Même si nous n’avons pas toujours un moral d’acier ou une foi à renverser des montagnes, cette simplicité, cette humilité, cette conscience de notre petitesse, cette « réceptivité », nous permettent de comprendre que nous avons besoin les uns des autres pour vivre. Et que nous avons la force de le faire. Le commandement d’amour nous indique un chemin : le mouvement vers l’autre, nous fait exister en retour. L’impulsion que nous recevons de Jésus à travers les témoignages au sujet de son enseignement et de ses actes nous ouvre à une éthique de responsabilité : je choisis parce que je suis capable de comprendre. Je suis responsable de ce que je choisis.

Je regarde vers Albert Schweitzer qui a investi une incroyable énergie pour arriver à travailler pour les malades africains.
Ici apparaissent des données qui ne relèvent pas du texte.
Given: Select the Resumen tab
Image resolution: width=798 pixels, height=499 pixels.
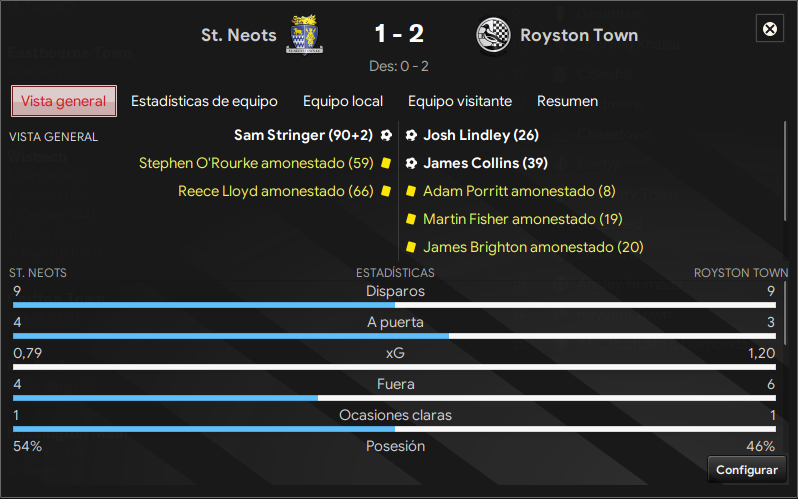Looking at the screenshot, I should 567,101.
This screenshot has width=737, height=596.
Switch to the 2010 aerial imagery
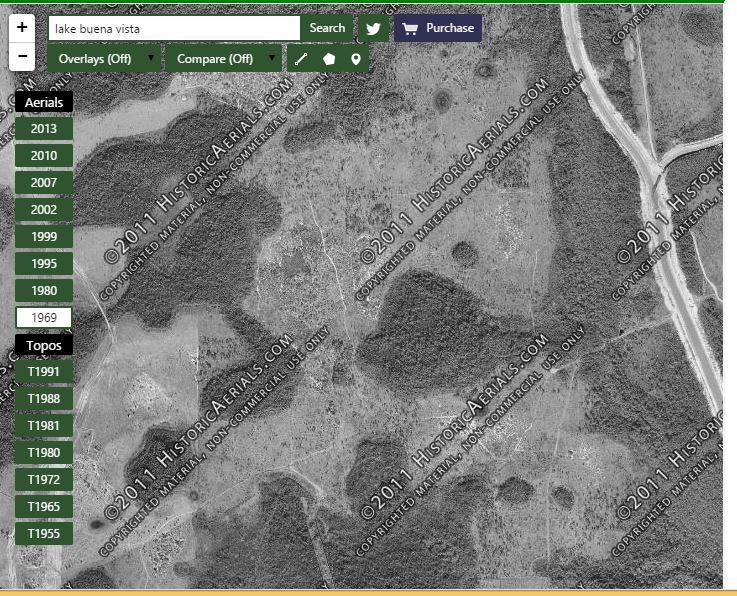point(44,156)
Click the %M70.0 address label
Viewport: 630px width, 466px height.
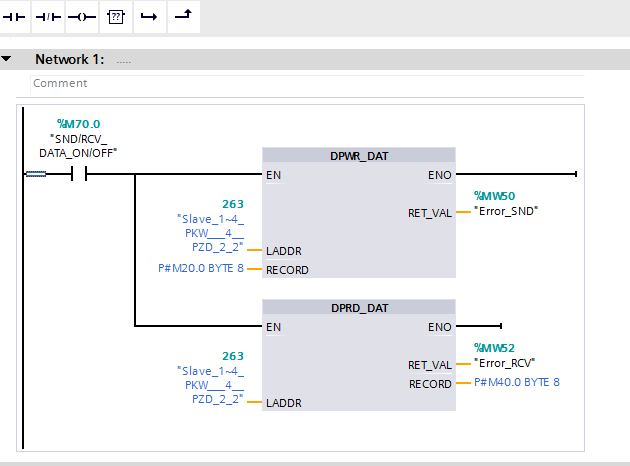pos(78,124)
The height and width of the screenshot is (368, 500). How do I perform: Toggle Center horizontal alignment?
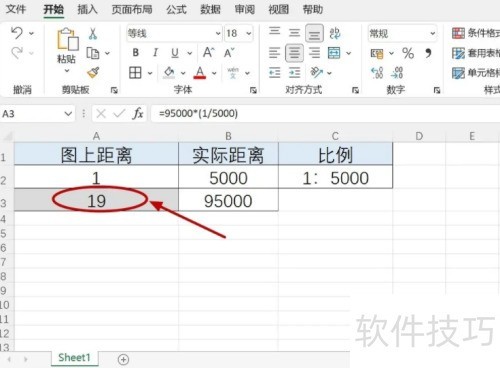coord(294,53)
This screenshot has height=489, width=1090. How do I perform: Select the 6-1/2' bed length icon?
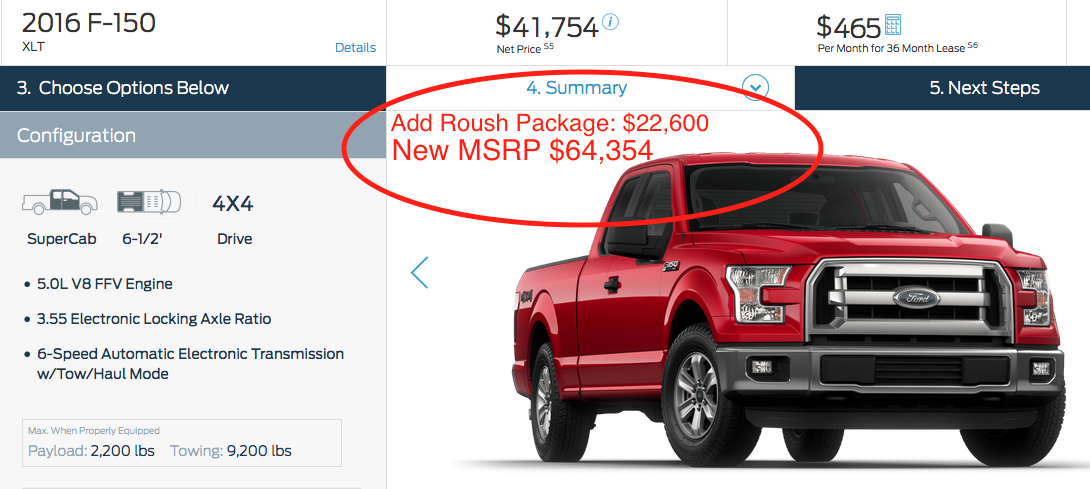coord(149,201)
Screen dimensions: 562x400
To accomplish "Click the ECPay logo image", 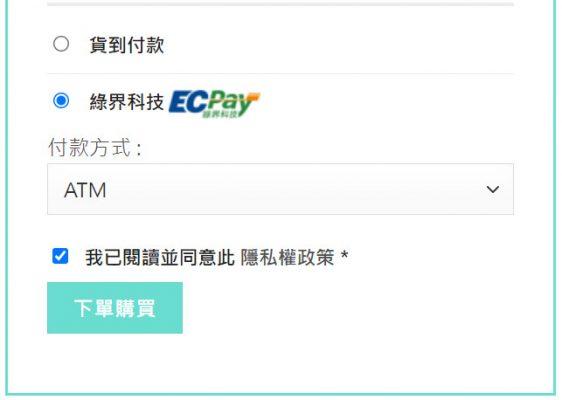I will [214, 104].
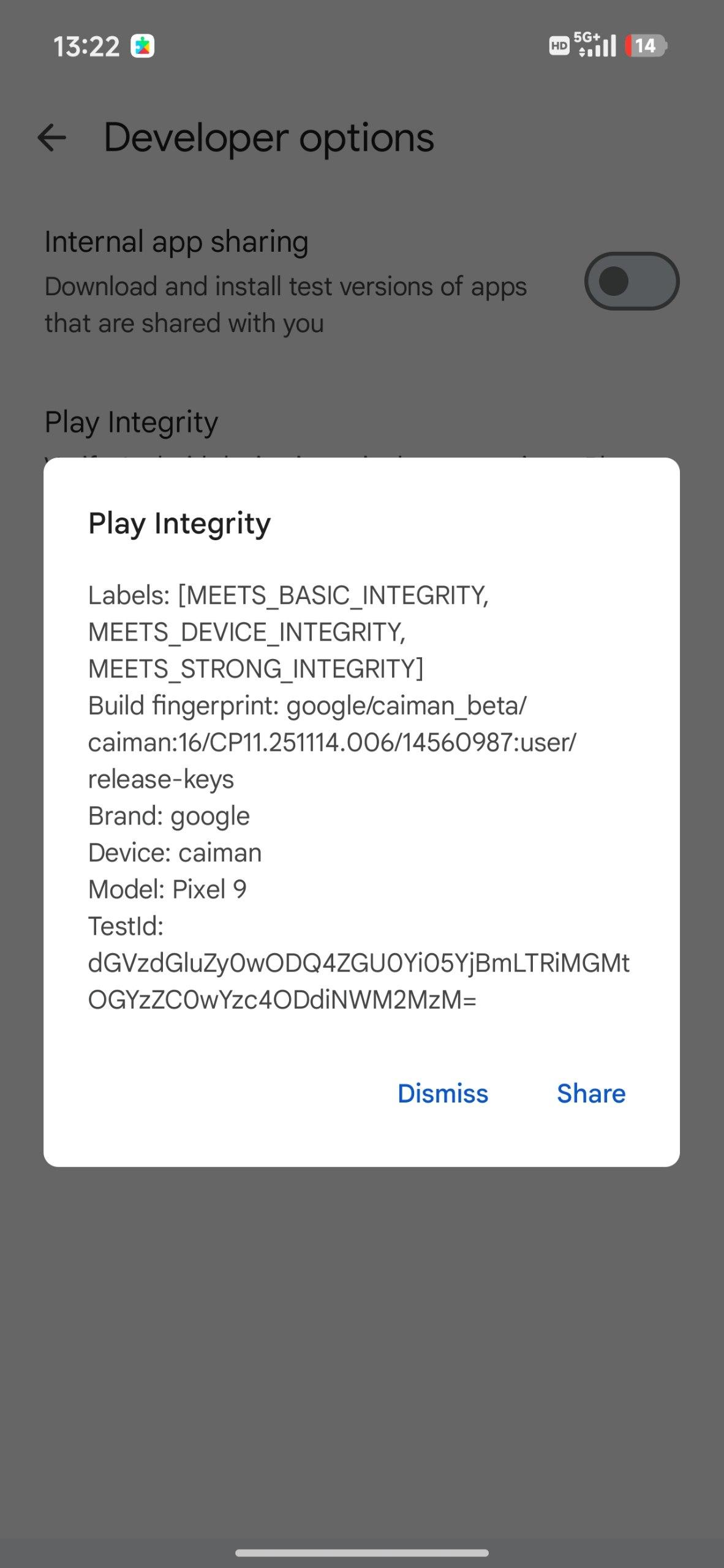
Task: Tap the back arrow beside Developer options
Action: 51,138
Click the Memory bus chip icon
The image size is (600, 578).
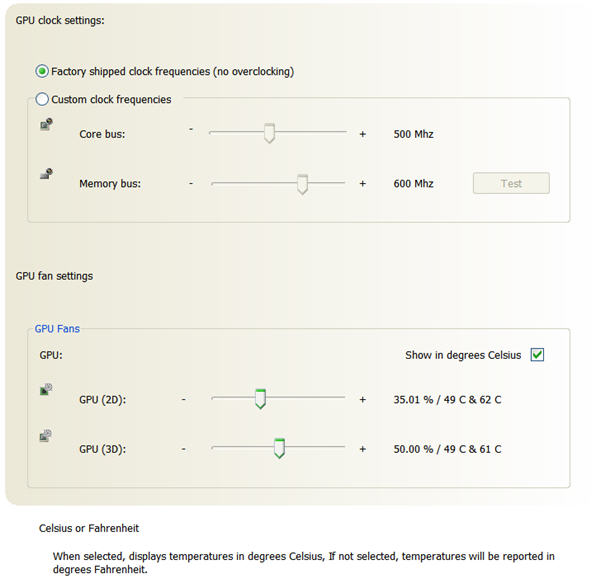point(46,174)
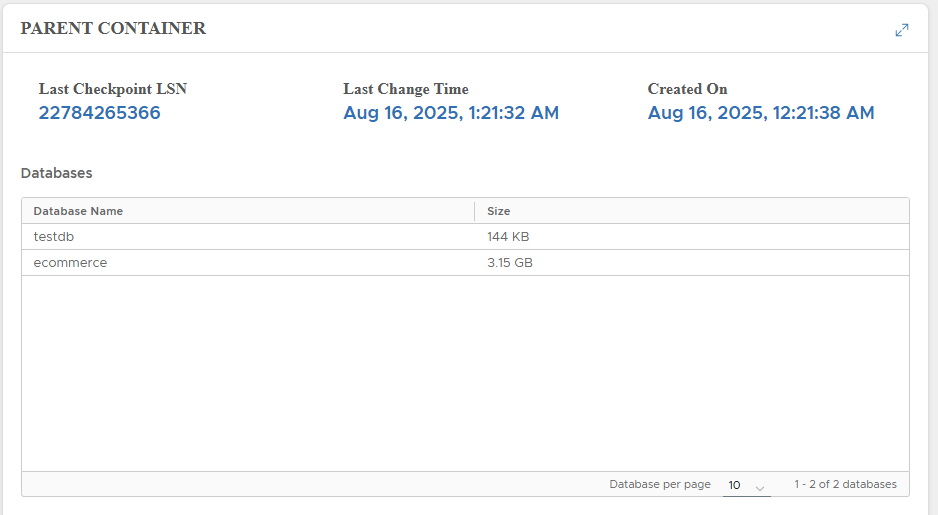Click the 'Database per page' label
Viewport: 938px width, 515px height.
(x=660, y=484)
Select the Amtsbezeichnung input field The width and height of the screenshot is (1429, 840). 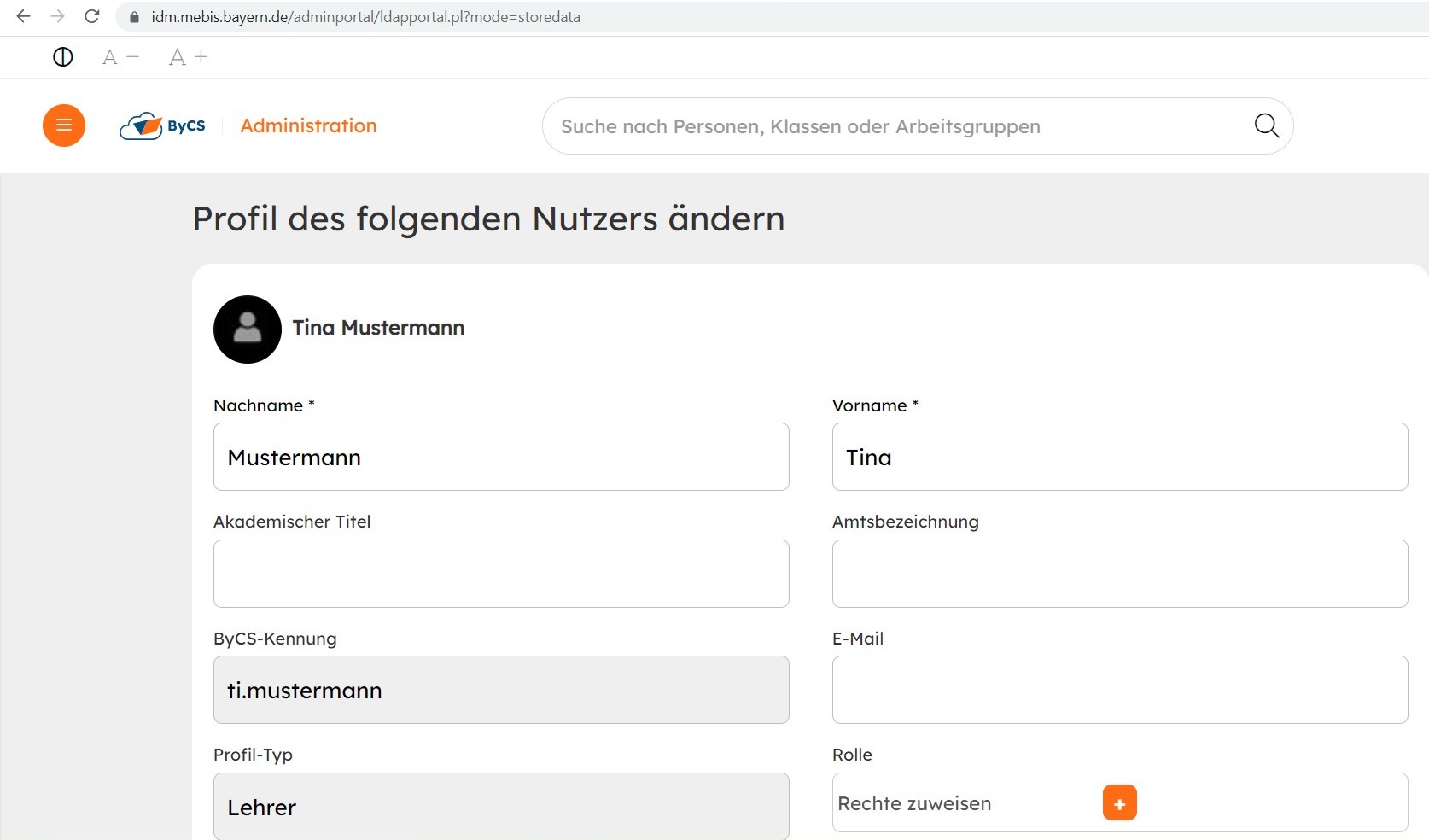point(1119,574)
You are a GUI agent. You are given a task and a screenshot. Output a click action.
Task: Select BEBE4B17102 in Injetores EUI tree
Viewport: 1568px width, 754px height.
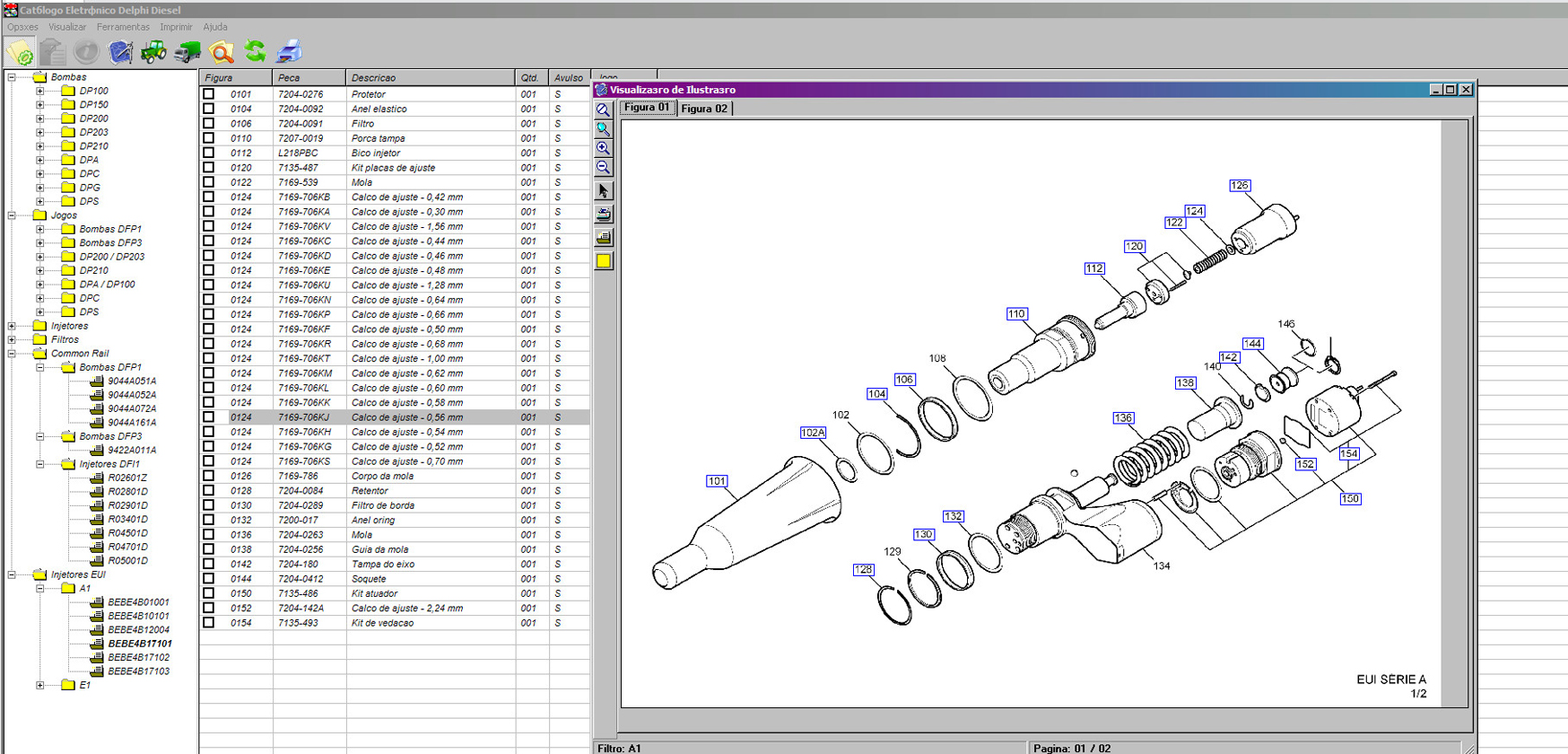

En dépit des déboires qu’il a connus (il a été en camp français pour cause de nationalité allemande), la nécessité de reconstruire l’hôpital de Lambaréné, il a persévéré. Soutenu par tant et tant d’humains. Tant et tant de nos co-existants de l’espèce humaine l’ont aidé à réaliser une oeuvre titanesque. Mais toutes ses oeuvres, pourrions-nous dire, pour reprendre une formule prêtée à Jésus (Mt 11,19), ont révélé la Sagesse !

Schweitzer n’a cessé de réfléchir à la vie, à l’humanité, au bien et mal et nous laisse son message : respectez la vie, ne la détruisez pas. Donnez-lui la place qu’il lui faut pour vivre (« comme je suis vie qui veut vivre »). Et contribuez ainsi à la survie de l’espèce humaine.
L’« avent » est pour « avant » Noël, et pour « après » Noël!

Ernest Winstein Décembre 2023

Albert Schweitzer : « Je crois dans la mesure où j’agis… C’est l’action qui ouvre la voie de la connaissance et de la confiance ».